*Exercise details*
Please print exactly the lines below, from the start of the material up to and including the line with "Given: Collapse the", but none of the pictures.

*Recorded data*
━━━
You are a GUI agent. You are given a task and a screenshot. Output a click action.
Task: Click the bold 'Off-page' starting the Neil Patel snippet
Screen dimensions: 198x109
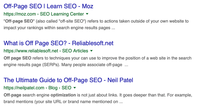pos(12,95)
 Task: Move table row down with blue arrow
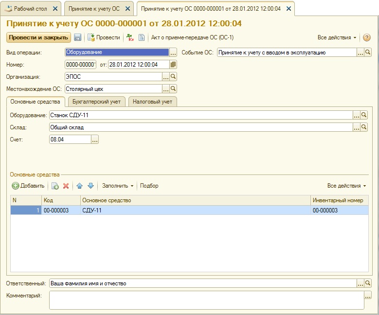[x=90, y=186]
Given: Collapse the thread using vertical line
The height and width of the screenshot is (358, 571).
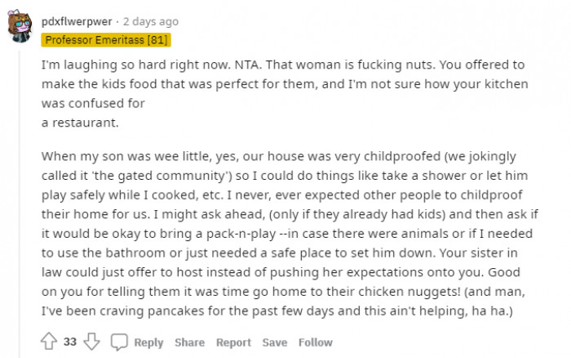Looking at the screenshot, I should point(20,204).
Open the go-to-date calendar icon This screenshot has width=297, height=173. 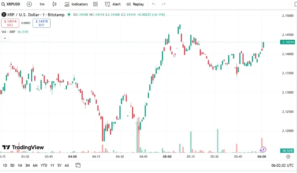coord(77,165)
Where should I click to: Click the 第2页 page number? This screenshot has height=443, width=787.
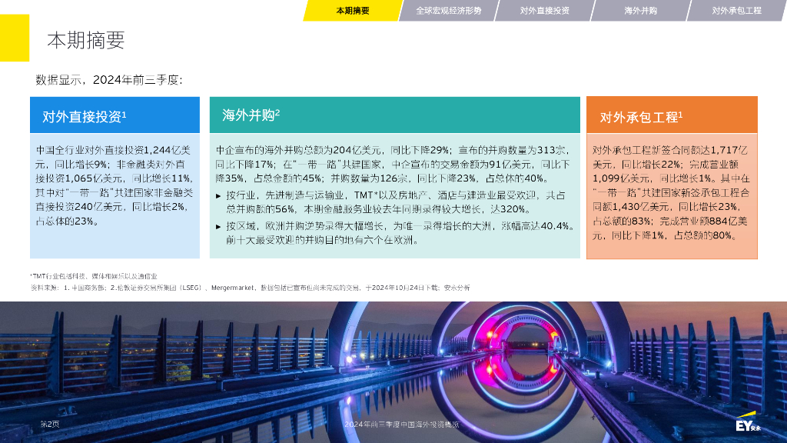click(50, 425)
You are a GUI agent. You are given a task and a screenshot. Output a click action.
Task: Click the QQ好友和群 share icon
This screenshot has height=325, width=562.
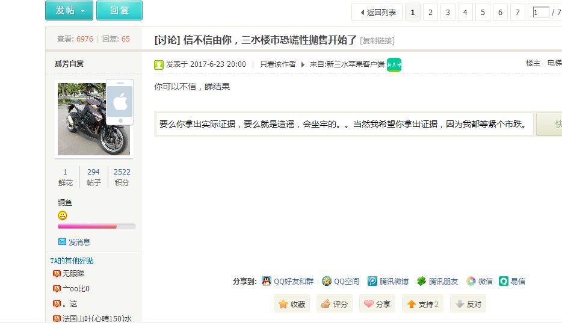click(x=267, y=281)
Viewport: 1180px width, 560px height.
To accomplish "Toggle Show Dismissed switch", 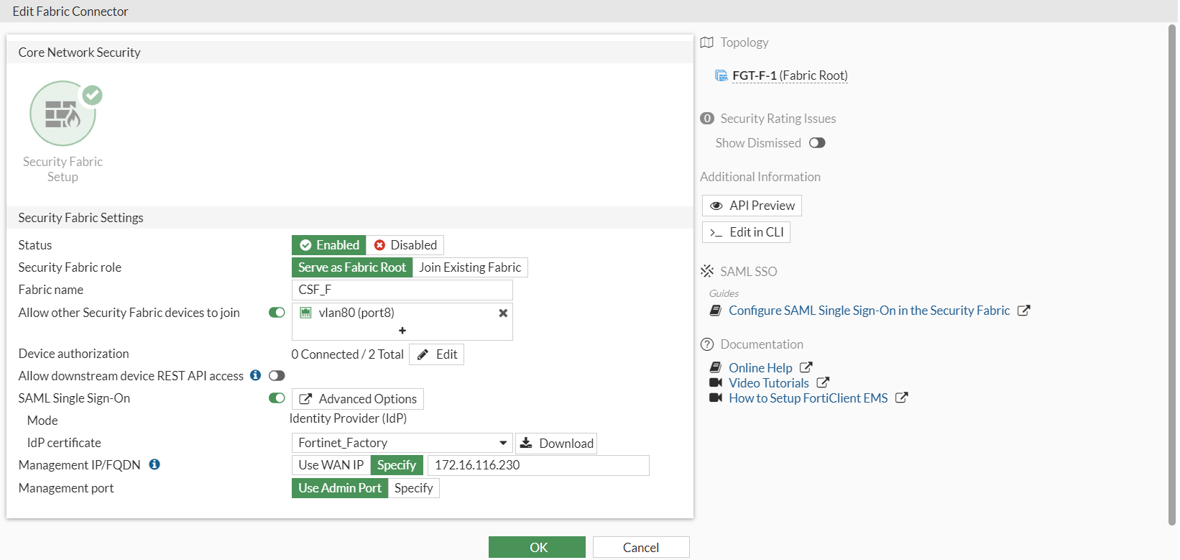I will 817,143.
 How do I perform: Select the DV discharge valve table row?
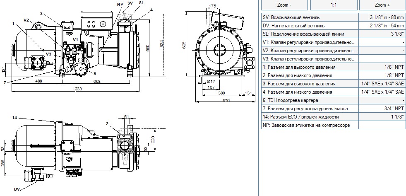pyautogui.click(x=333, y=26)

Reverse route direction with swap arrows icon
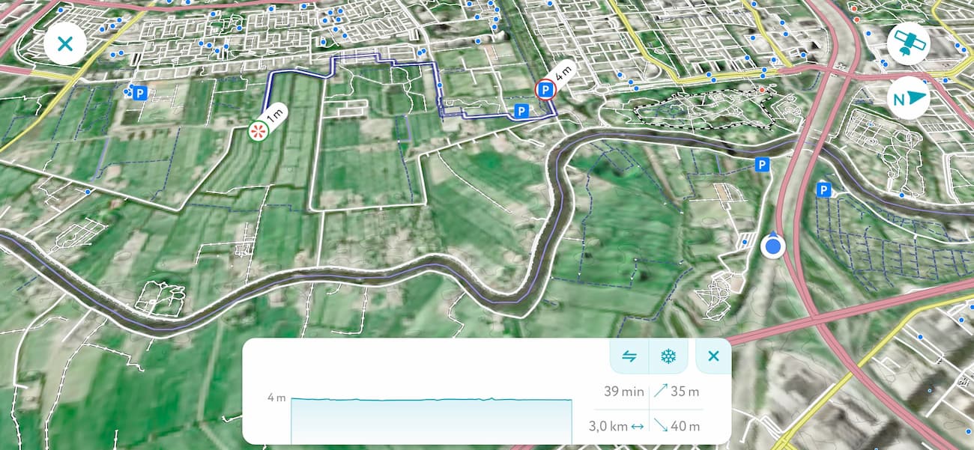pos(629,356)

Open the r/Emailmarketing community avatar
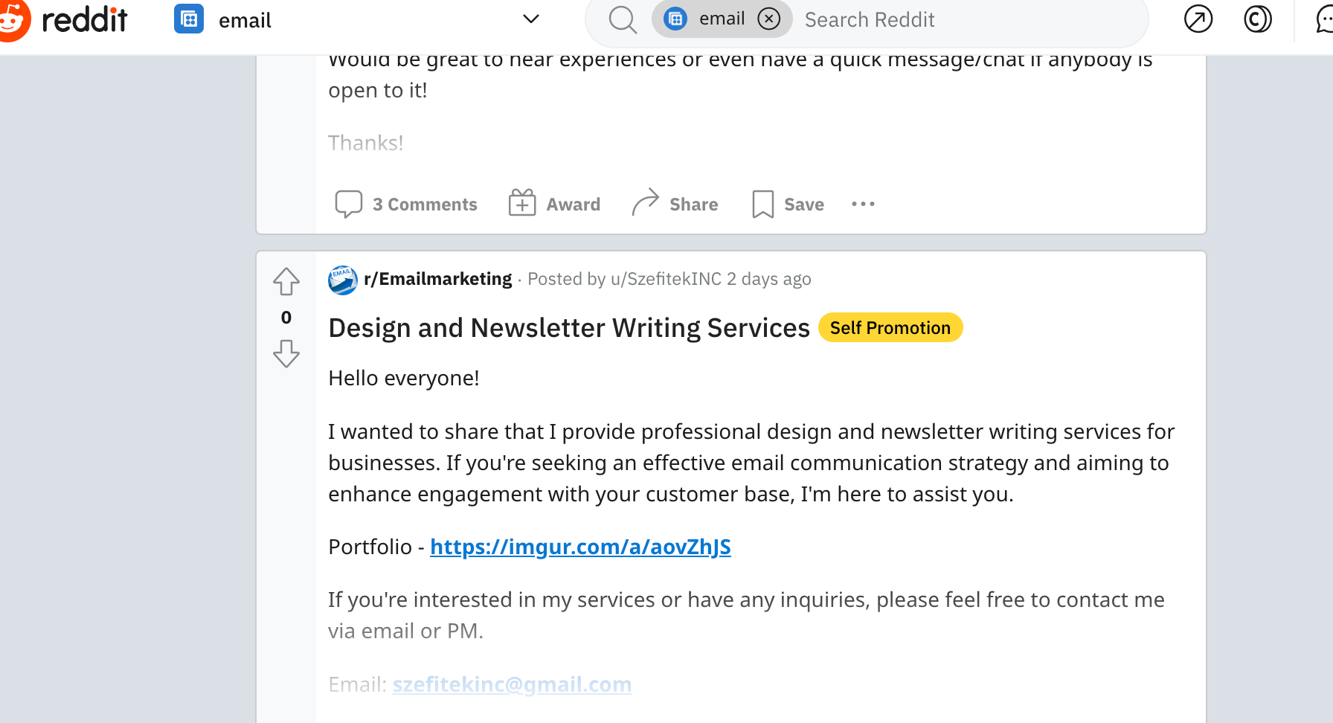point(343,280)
━━━
*Answer to this exercise*
You are a GUI agent. You are given a task and a screenshot. Output a click action.
Task: Click the bold 'Off-page' starting the Neil Patel snippet
Screen dimensions: 198x109
pos(12,95)
 Task: Move table row down with blue arrow
[x=90, y=186]
Given: Collapse the thread using vertical line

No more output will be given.